At the sold-out Metro Sunday at what was the most anticipated show of the year so far, the band played their biggest Chicago area date yet. (This July they return to headline the Pitchfork Music Festival.) In a show that lasted slightly less than one hour, the band played, according to lead singer and guitarist Ezra Koenig, their “entire repertoire”: 14 songs.

The question to ask next is whether those songs stood up to such an avalanche of hype. The best answer is: What can? Despite the name, Vampire Weekend’s music does not go for the jugular. Instead, it is bright, refreshing, giddy dance pop that borrows guitar tones, counter melodies and shifting rhythms from Paul Simon and David Byrne who themselves — on albums like “Graceland” and Talking Heads’ “Naked” — borrowed heavily from Afro-pop and Brazilian groups.

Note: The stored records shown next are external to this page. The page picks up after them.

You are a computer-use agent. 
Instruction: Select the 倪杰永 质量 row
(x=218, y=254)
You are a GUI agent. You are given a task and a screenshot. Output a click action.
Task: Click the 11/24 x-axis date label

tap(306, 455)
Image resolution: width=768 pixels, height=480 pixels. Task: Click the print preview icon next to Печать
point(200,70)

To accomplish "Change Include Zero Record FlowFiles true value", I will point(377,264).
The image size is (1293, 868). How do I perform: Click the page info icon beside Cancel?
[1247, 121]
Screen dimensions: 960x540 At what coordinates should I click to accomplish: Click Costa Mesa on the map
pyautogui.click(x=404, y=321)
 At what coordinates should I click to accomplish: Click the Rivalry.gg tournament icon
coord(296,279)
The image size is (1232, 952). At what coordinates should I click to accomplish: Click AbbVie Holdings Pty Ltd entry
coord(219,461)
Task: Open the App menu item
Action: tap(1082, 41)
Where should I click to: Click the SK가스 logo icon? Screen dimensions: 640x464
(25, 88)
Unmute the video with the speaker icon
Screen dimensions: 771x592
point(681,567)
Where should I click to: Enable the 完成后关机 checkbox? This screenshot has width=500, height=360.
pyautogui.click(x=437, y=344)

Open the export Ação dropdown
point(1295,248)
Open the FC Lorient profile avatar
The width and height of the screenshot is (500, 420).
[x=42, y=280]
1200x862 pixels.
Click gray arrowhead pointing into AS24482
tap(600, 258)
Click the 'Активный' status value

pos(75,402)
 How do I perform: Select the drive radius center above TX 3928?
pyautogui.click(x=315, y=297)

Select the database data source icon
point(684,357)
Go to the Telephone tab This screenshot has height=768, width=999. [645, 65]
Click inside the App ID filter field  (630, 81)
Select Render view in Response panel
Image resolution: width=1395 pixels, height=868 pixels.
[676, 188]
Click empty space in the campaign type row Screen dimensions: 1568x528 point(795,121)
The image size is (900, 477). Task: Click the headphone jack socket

This continued relay race created only a few endurable songs; the rest just speedy melodies caked with some great nuggets. Koenig and keyboardist Rostam Batmanglij countered the other’s playing with parts that oftentimes were better than the songs they connected with. On “M79,” Batmanglij played quasi-classical piano against Koenig’s peppy guitar lines, both keeping time to an insistent ska beat.

Yet it was evident that Vampire Weekend still needed something more than a declarative sound. Until just recently they were students at Columbia University, which explains the meticulous nature of their song arrangements, but also the general malady of their themes. Koenig encouraged fans to sing the chorus — “Blake’s got a new face!” — and you can imagine that one being thought up at the dorm late one night.

But if Vampire Weekend is to last longer than one album, it’ll likely be due to Koenig whose big, bright voice and high harmonies (“The Kids Don’t Stand a Chance”) with Batmanglij powered each song. His jerky movements were infectious and, this time at least, deserved all those accolades.